> _THE TASK_
In the records below, find the line with "Where should I click to: Open the Posición", then copy each line exactly until you have copied the line with "The width and". Leave any picture out.

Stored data
::::::::

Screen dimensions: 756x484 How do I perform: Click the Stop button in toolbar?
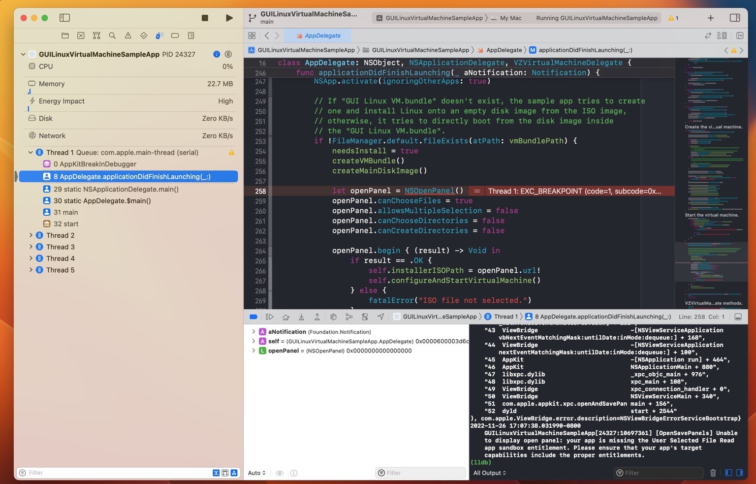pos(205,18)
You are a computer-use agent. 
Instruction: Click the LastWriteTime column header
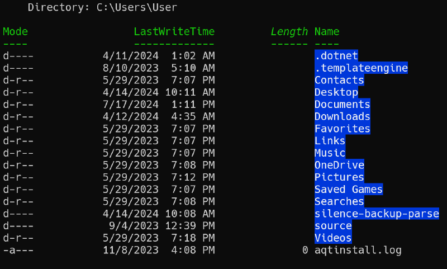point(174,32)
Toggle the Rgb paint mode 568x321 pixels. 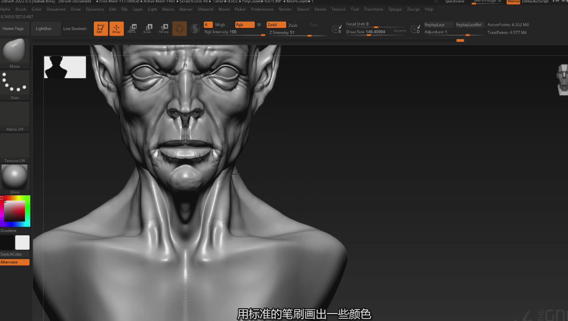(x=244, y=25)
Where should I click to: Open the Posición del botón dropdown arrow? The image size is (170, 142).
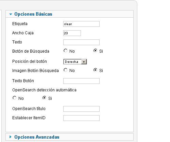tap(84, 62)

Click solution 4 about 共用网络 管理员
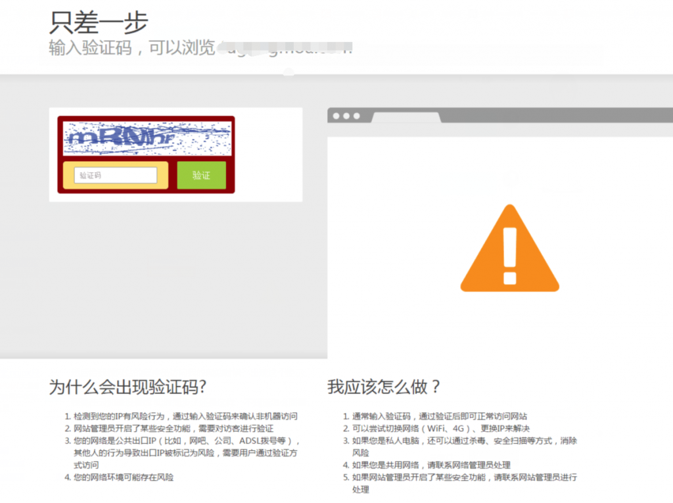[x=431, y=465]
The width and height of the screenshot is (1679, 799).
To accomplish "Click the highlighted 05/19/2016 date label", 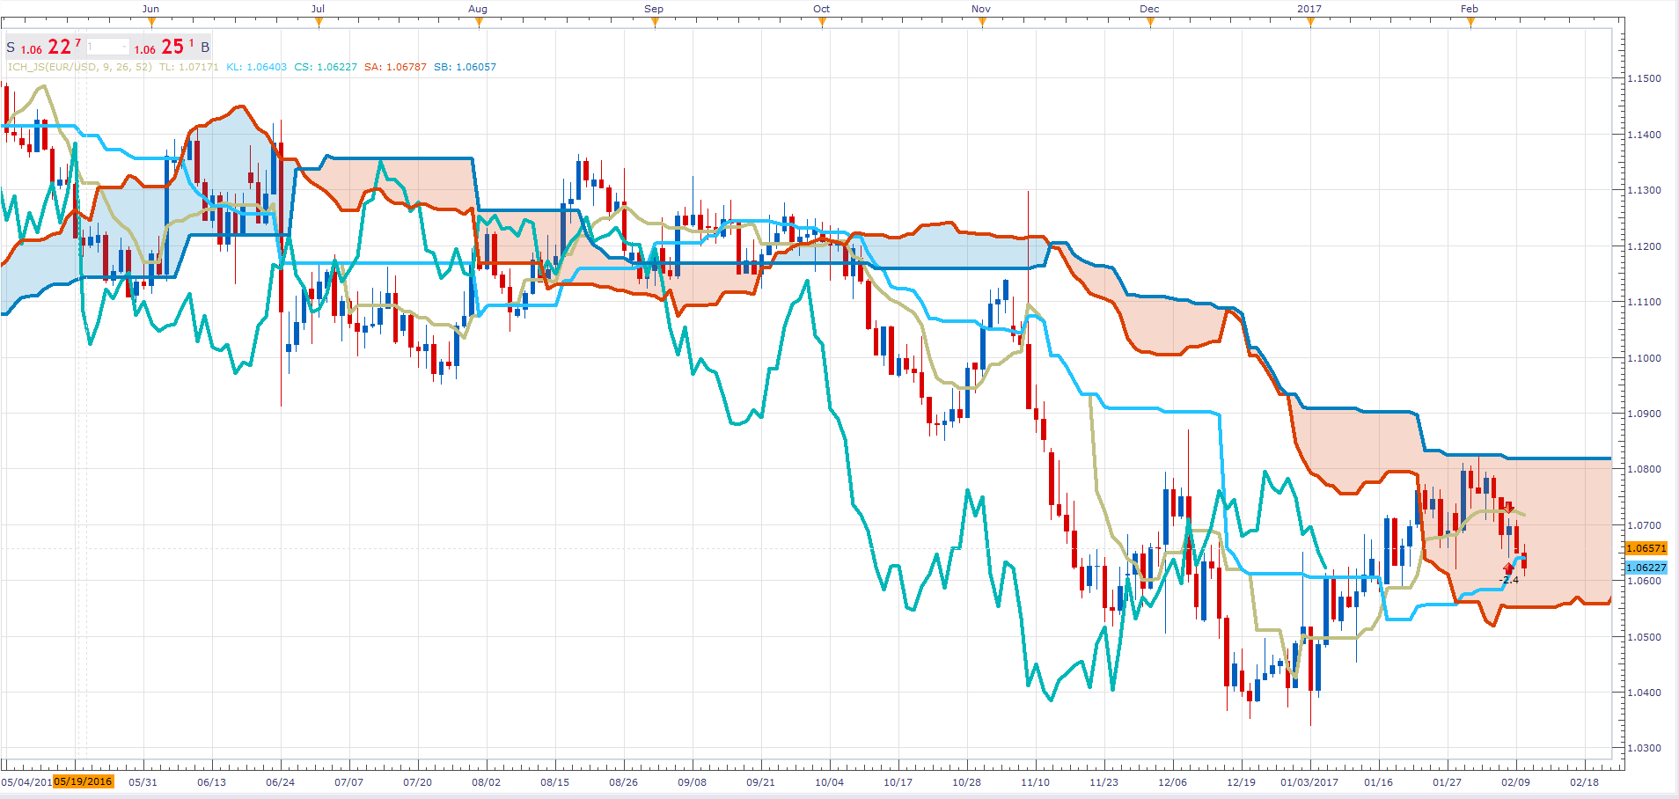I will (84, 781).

::::::::

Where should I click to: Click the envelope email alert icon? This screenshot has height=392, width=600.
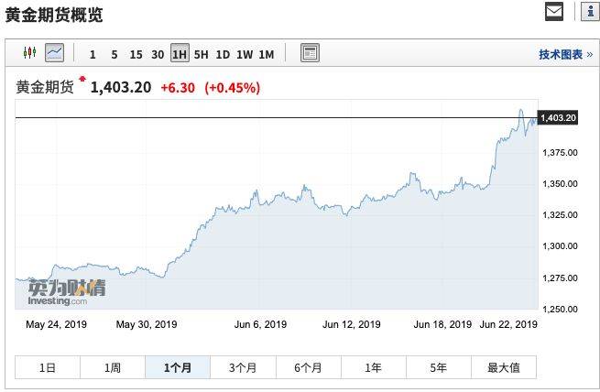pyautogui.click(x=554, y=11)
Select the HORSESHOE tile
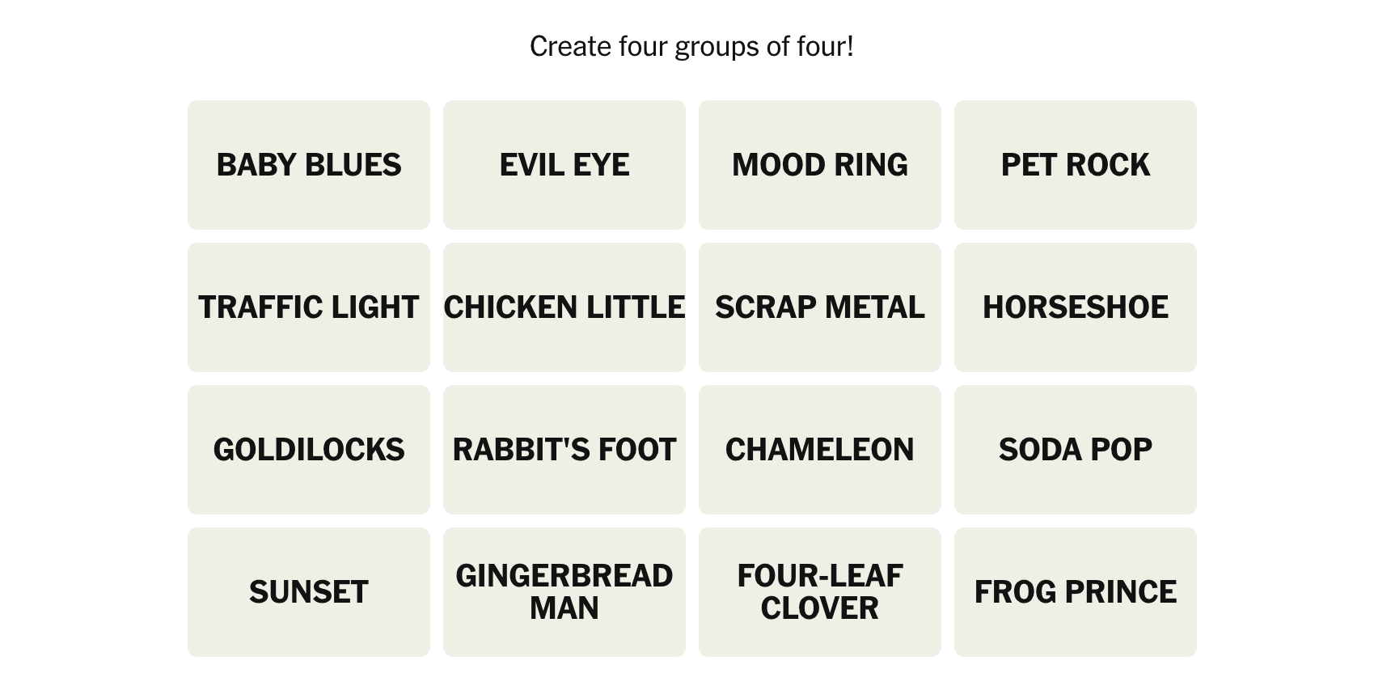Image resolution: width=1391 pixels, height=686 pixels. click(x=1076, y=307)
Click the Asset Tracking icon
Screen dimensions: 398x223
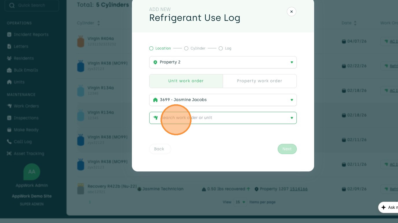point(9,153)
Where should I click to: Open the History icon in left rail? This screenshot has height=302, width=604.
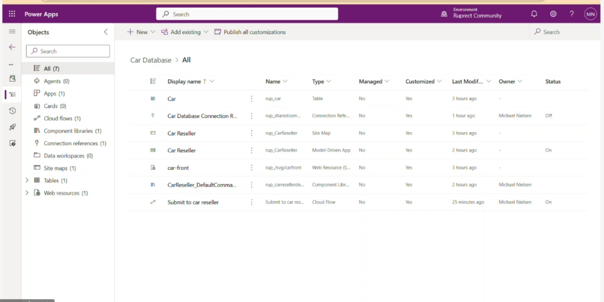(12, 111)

::::::::

> _OUTPUT BELOW_
Where should I click to: Open the Posición del botón dropdown arrow? The image size is (170, 142).
tap(84, 62)

Click solution 4 about 共用网络 管理员
[x=431, y=465]
The width and height of the screenshot is (1679, 799).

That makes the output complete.